I also went clubbing a lot, given that I would finish work at 10.00pm and sleep was the last thing on my mind. I've forgotten most of the places I went to, but they included the Wherehouse for indie-type gigs and club nights. I also went to a few Renaissance nights at the relatively newly opened The Conservatory. I may have seen Sasha there but I have no recollection; I do remember that John Digweed and Ian Ossia were there pretty much every time, and seeing Justin Robertson, the latter peppered all over my record buying at the time.

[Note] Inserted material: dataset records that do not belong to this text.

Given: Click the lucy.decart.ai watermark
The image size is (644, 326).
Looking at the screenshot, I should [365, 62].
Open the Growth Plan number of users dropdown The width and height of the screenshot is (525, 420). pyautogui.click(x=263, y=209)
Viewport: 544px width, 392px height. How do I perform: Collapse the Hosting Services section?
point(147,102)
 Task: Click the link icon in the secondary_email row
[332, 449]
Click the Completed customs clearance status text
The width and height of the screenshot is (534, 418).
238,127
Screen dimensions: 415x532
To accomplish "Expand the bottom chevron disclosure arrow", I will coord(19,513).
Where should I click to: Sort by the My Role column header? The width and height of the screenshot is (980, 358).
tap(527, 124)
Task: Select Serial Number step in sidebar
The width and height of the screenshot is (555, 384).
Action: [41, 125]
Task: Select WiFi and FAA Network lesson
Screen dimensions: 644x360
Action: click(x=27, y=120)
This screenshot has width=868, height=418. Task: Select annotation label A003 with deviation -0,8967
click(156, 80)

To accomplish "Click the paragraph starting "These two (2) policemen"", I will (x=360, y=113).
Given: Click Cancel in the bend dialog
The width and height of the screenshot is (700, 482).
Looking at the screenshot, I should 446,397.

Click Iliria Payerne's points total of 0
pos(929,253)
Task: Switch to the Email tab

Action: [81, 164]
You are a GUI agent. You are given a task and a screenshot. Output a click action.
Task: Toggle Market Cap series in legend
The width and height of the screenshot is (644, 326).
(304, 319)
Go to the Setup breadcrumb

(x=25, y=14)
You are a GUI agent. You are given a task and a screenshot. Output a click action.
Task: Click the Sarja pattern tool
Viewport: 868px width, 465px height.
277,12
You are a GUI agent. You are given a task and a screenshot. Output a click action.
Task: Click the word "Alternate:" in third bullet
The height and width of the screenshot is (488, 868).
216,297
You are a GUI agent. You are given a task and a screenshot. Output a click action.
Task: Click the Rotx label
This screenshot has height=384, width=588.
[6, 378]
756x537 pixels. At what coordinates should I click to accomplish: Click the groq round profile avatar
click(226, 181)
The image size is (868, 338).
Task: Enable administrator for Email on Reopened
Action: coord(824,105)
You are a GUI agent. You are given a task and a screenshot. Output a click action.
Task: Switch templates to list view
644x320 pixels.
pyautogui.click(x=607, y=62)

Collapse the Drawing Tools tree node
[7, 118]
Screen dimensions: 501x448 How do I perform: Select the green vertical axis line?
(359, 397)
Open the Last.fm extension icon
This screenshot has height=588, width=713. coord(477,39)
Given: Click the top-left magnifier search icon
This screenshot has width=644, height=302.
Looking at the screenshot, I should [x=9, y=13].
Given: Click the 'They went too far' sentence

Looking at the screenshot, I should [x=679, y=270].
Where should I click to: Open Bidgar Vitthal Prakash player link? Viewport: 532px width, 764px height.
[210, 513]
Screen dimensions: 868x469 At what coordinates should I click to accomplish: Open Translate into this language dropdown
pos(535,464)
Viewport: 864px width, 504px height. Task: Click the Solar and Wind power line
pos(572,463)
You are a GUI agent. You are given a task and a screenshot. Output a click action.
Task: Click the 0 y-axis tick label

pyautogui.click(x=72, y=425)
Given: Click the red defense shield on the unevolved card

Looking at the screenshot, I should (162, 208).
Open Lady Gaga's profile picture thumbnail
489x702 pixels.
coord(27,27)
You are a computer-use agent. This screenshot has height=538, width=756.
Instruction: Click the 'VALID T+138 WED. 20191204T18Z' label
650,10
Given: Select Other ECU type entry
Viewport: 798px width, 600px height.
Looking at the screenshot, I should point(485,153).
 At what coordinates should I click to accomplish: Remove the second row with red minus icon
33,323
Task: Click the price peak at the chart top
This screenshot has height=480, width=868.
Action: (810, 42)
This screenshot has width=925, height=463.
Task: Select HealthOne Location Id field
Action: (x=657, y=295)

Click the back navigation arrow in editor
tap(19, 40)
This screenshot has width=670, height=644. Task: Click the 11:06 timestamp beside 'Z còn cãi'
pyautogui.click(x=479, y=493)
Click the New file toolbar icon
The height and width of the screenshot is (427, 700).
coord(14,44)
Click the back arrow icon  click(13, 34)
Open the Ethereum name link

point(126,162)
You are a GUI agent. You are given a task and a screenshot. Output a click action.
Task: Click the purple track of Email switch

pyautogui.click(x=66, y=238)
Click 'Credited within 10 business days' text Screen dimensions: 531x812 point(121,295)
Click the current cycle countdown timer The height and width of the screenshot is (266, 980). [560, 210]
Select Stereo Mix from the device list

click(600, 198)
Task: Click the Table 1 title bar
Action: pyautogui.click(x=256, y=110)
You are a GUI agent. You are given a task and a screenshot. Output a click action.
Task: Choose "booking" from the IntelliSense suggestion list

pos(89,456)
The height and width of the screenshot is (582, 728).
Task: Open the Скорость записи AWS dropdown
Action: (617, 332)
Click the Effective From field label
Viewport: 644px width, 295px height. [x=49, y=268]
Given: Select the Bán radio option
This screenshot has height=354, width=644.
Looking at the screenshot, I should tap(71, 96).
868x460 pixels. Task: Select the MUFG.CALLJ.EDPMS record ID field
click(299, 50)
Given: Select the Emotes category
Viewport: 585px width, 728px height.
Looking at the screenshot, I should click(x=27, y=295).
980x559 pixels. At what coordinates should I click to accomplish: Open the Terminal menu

Gigs were few and far between in that time. In fact, I've only recorded three that I can recall, and what a mixed bag: Freak Realistic playing to a handful of people; The Boo Radleys riding a wave of acclaim on the back of the magnificent Giant Steps, which proved to be impossible to capture live on stage. 

And then a brief trip over to Nottingham in March 1994, for a Megadog event featuring Transglobal Underground, Banco De Gaia and Loop Guru, which was superb. I was also supposed to be seeing Primal Scream at the legendary Rock City the same month but for some reason it never happened. Thirty years later and I've still never been there.

So how is it all of that reflected in today's selection of sounds from 1994? Not very well, if I honest!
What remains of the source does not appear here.